++++ SOURCE MATERIAL

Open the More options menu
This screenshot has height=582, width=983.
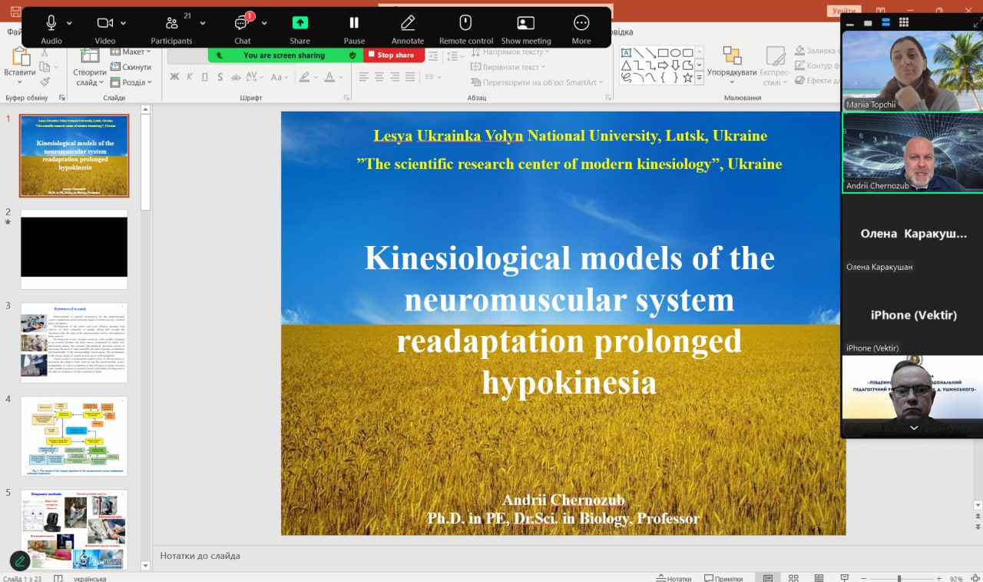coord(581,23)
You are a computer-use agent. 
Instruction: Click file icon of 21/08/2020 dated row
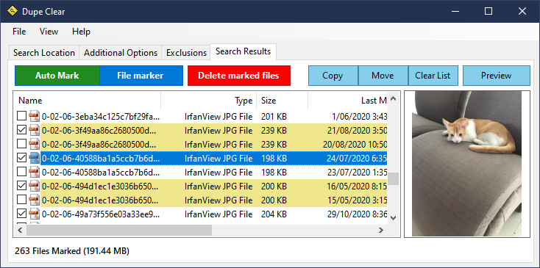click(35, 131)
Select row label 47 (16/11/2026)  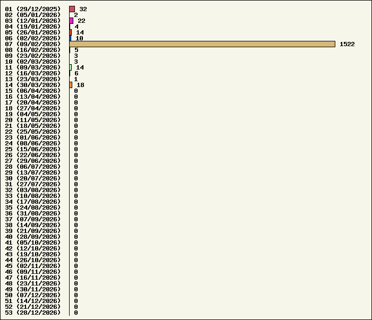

++++++++

Print the lines from the line with "You are a computer-use agent." to the end of the data above. Include both ends, exclude the pictures, and add nothing else.

RESPONSE TO THE TASK ::
You are a computer-use agent. 
Instruction: Click file icon of 21/08/2020 dated row
click(35, 131)
Select row label 47 (16/11/2026)  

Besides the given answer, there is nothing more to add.